My question isn't why do it yourself. A quick back of the envelope math shows AWS being much more expensive. My question is why San Francisco? It's one of the most expensive real estate markets in the US (#2 residential, #1 commercial), and electricity is expensive. $0.71/KwH peak residential rate! A jaunt down 280 to San Jose's gonna be cheaper, at the expense of. having to take that drive to get hands on. But I'm sure you can find someone who's capable of running a DC that lives in San Jose and needs a job so the SF team doesn't have to commute down to South Bay.
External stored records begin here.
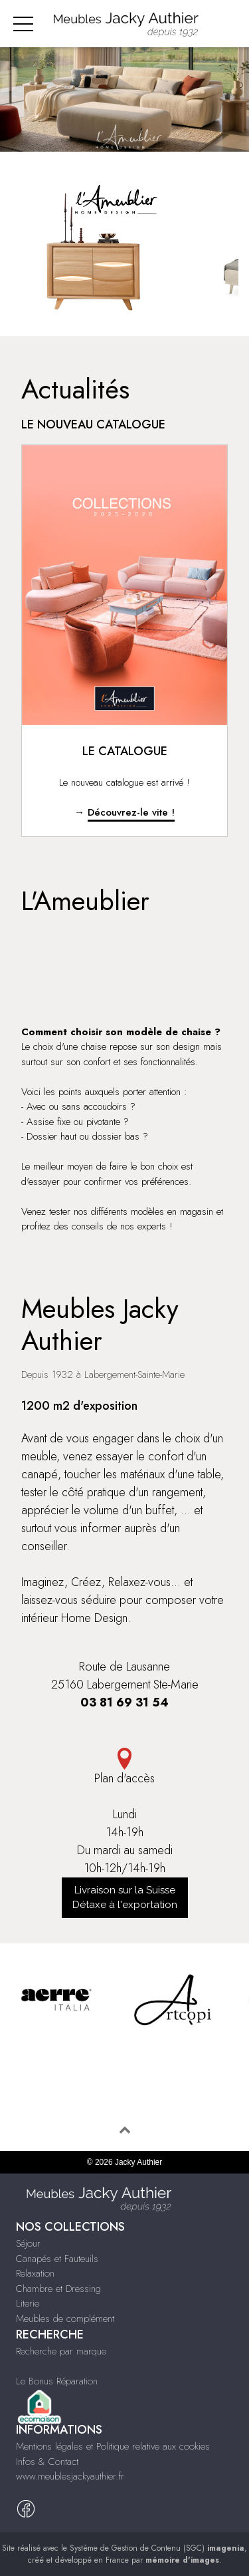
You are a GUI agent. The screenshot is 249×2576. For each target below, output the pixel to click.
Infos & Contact (47, 2461)
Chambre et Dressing (58, 2288)
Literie (27, 2303)
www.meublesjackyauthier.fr (70, 2476)
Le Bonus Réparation (57, 2381)
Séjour (28, 2243)
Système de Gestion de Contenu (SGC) (157, 2548)
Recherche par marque (61, 2351)
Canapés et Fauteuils (57, 2258)
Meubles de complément (65, 2318)
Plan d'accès (124, 1767)
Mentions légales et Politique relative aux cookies (113, 2446)
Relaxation (35, 2273)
Now obviously there's something to be said for having the rack in the office, I know of at least two (three, now) in San Francisco, it just seems like a weird decision if you're already worrying about money to the point of not using AWS.
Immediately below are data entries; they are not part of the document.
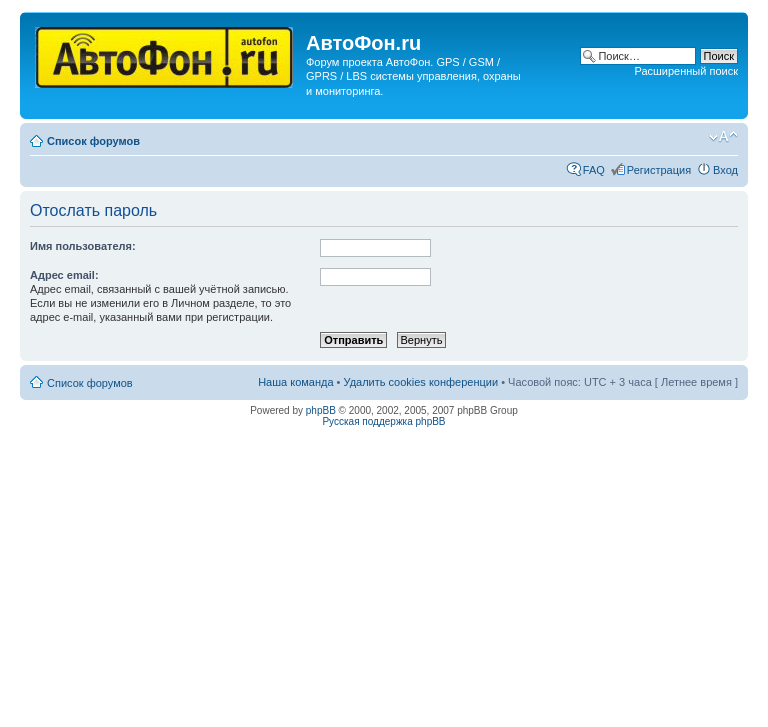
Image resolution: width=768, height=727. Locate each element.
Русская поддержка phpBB (383, 421)
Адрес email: (64, 275)
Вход (725, 170)
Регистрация (659, 170)
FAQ (594, 170)
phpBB (321, 410)
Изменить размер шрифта (723, 137)
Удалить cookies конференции (421, 382)
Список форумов (93, 141)
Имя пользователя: (83, 246)
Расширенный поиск (686, 71)
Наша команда (295, 382)
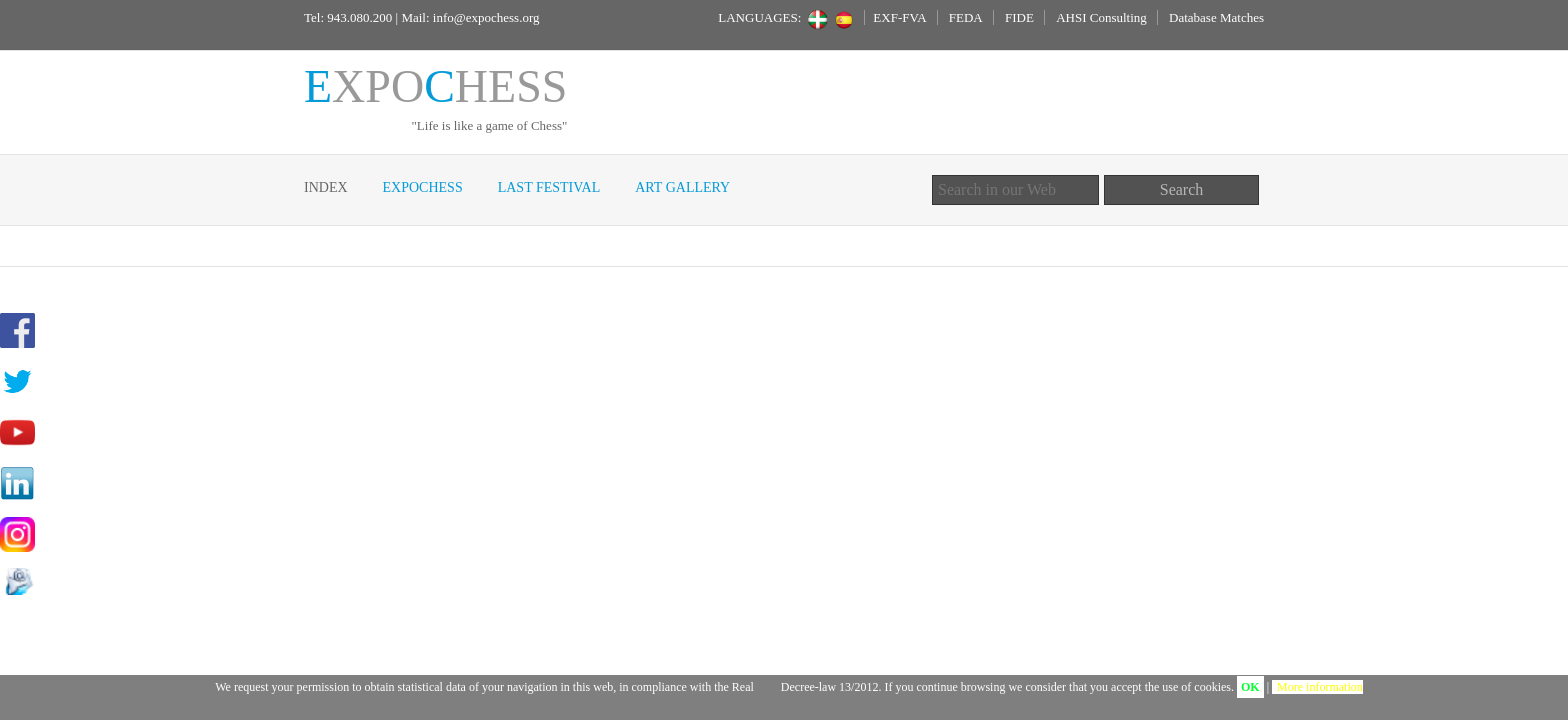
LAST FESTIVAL (549, 187)
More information (1320, 687)
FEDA (966, 17)
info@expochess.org (486, 17)
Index (326, 187)
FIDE (1019, 17)
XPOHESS (435, 86)
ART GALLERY (682, 187)
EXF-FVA (899, 17)
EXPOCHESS (423, 187)
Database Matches (1216, 17)
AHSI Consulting (1101, 17)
OliverGuy - 22 minutes ago

Aren't those netapp shelves pretty old at this point? See a lot of people recommending against them even for homelab type uses. You can get those 60 drive SuperMicro JBODs for pretty cheap now, and those aren't too old, would have been my choice.

Plus, the TCO is already way under the cloud equiv. so might as well spend a little more to get something much newer and more reliable

nharada - 3 hours ago

So how do they get this data to the GPUs now...? Just run it over the public internet to the datacenter?

ClaireBookworm - 3 hours ago

great write up, really appreciate the explanations / showing the process

mschuster91 - 3 hours ago

Shows how crazy cheap on prem can be. tips hat

synack - 39 minutes ago

IPMI is great and all, but I still prefer serial ports and remote PDUs. Never met a BMC I could trust.

ttfvjktesd - 2 hours ago

The biggest part that is always missing in such comparisons is the employee salaries. In the calculation they give $354k/year of total cost per year. But now add the cost of staff in SF to operate that thing.

not--felix - 3 hours ago

But where do you get 90 million hours worth of video data?

miltonlost - 2 hours ago

And how much did the training data cost?

huxley_marvit - 2 hours ago

damn this is cool as hell. estimate on the maintenance cost in person-hours/month?

g413n - 3 hours ago

the doodles are great

OutOfHere - 2 hours ago

Is it correct that you have zero data redundancy? This may work for you if you're just hoarding videos from YouTube, but not for most people who require an assurance that their data is safe. Even for you, it may hurt proper benchmarking, reproducibility, and multi-iteration training if the parent source disappears.

leejaeho - 3 hours ago

how long do you think it'll be before you fill all of it and have to build another cluster LOL

miniman1337 - 3 hours ago

Used Disks, No DR, not exactly a real shoot out.

zparky - 2 hours ago

$125/disk, 12k/mo depreciation cost which i assume means disk failures, so ~100 disks/mo or 1200/yr, which is half of their disks a year - seems like a lot.